The reference by witness Zanoni to defendant’s previous stay in jail was clearly inadmissible. The real question is whether the reference was *640so prejudicial as to deny defendant a fair trial. We conclude that under the circumstances it was not. The emphasis on the in limine instruction to the witness was that he was not to mention anything about stolen property. The answer of Zanoni in court which concerned a previous stay in jail was not relevant to the issues here and brought in evidence that the defendant had committed another crime. However, we focus on the considerations that the inadmissible remark was unresponsive to the question, not elicited by the prosecutor, an objection was promptly sustained and the jury was admonished. In view of the overwhelming proof of guilt, we conclude that the statement did not prejudice a fair trial and was therefore harmless beyond a reasonable doubt. (See People v. Precup (1977), 50 Ill. App. 3d 23, 26. See also People v. Fritz (1979), 77 Ill. App. 3d 1, 5.) The cases cited by defendant are distinguishable on their facts. In People v. Richardson (1977), 48 Ill. App. 3d 307, a police officer testified that he had been to defendant’s residence on several occasions to arrest him for “burglary and charges of this nature.” We noted that the error was compounded by numerous other errors and particularly noted the failure of the trial court to admonish the jury to disregard the reference to other crimes. (48 Ill. App. 3d 307, 311.) Similarly, in People v. Williams (1966), 72 Ill. App. 2d 96, there was an accumulation of errors. And in People v. Montgomery (1971), 47 Ill. 2d 510, the intentional use by the prosecutor of a prior conviction to impeach credibility was in issue.

Defendant further argues that it was reversible error to admit the screwdriver and the lug wrench into evidence. We cannot agree. The defendant admitted ownership of the car where the tools were found, and the trial court found the tools were suitable for use in prying open the door of Zanoni’s apartment. The fact that defendant’s companion may have owned the tools rather than the defendant is unimportant, since defendant would be linked to them under an accountability theory in any event. It is not necessary to show an item was actually used in the commission of the crime to be admissible, only that it is suitable for that purpose. People v. Moody (1979), 75 Ill. App. 3d 674, 680.

There is also no merit in defendant’s claim that his motion for a directed verdict on the charge of possession of burglary tools was improperly denied. The elements of the offense are possession of tools suitable for breaking and entering by the accused with knowledge of their character and with the intent to commit a theft. (People v. Faginkrantz (1960), 21 Ill. 2d 75, 80; People v. Watson (1974), 24 Ill. App. 3d 237, 239.) The suitability and possession of these tools is not controverted. Intent could easily be inferred by the jury in that there was ample evidence that defendant broke into Zanoni’s apartment. It was therefore not error to allow this question to go to the jury.

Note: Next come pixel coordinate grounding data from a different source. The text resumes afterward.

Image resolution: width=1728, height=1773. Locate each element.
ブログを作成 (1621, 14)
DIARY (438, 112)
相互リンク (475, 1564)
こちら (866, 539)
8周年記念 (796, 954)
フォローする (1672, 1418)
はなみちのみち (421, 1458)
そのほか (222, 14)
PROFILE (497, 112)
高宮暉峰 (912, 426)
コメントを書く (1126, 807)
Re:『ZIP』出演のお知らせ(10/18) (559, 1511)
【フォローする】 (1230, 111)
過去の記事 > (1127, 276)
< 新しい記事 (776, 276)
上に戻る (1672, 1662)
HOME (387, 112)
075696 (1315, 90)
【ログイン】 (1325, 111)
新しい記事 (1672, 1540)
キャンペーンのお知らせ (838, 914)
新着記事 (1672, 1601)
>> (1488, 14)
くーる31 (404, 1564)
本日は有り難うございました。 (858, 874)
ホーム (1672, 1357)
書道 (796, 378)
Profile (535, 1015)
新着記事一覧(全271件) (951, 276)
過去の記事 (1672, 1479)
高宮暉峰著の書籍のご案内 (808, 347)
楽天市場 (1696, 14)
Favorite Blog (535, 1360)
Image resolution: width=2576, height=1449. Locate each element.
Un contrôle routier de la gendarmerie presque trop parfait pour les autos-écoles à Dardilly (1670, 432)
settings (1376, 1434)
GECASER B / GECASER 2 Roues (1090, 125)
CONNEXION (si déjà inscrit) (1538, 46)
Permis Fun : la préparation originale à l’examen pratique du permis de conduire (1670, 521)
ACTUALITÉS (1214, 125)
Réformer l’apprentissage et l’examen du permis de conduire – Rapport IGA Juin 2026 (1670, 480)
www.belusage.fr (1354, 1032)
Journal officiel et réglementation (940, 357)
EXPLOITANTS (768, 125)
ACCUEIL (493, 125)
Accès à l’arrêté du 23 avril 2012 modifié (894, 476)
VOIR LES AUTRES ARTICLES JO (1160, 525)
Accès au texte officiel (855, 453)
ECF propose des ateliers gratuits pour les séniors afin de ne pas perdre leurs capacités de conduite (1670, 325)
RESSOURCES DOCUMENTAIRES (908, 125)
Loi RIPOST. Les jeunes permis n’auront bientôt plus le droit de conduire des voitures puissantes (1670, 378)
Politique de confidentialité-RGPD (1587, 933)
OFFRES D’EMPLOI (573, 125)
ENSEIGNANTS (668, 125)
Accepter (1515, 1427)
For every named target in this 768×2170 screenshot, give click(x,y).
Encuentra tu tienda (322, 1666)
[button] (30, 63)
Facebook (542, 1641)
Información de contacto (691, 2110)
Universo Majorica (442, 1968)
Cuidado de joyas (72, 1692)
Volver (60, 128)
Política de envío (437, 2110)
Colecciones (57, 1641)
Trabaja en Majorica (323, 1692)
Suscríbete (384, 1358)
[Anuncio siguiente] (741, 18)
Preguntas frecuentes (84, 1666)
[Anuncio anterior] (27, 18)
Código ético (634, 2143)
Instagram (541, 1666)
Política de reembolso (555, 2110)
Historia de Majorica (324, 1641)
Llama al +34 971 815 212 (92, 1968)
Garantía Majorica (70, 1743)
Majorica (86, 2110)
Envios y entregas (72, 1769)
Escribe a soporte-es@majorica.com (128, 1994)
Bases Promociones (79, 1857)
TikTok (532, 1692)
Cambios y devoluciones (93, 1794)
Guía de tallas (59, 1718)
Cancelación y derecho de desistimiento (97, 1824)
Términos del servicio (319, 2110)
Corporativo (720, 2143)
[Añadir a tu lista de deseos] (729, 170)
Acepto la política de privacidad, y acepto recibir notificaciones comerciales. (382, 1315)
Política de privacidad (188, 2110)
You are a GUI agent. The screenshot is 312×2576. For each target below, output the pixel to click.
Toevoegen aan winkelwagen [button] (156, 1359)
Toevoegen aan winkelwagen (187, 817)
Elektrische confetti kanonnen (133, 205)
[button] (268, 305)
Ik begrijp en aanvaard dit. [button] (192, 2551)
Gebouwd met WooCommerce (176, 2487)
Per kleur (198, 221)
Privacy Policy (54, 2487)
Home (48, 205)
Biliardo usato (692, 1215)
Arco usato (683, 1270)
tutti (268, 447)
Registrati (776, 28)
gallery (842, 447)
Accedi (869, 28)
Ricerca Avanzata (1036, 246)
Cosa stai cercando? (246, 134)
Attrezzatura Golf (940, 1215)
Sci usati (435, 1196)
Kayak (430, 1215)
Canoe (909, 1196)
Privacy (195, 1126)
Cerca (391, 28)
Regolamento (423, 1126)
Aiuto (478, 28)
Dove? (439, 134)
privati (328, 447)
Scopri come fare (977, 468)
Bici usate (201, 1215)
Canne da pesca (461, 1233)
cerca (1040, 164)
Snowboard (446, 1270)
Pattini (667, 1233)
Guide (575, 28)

Defendant’s claim that he was not proved guilty beyond a reasonable *641doubt must be premised on his claim that certain of the evidence should have been suppressed. In view of our ruling on that issue, the evidence against defendant is overwhelming. Barensheer saw the defendant taking the items identified positively as Zanoni’s. The chip from the speaker was found behind defendant’s car.

We conclude that the defendant was proved guilty by proper evidence beyond a reasonable doubt. The judgment is affirmed.

Affirmed.

LINDBERG and VAN DEUSEN, JJ., concur.